» EXERCISE DIRECTIONS:
Turn the material below into a numbered list with one line per item, and leave out any blank lines.

» TASK INPUTS:
____
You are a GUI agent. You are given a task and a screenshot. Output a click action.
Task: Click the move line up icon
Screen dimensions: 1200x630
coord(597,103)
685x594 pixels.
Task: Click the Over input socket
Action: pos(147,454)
____
» ANSWER FOR THE TASK:
1. You are a GUI agent. You are given a task and a screenshot. Output a click action.
2. Task: Click the move line up icon
3. Screen dimensions: 1200x630
4. coord(597,103)
5. 685x594 pixels.
6. Task: Click the Over input socket
7. Action: pos(147,454)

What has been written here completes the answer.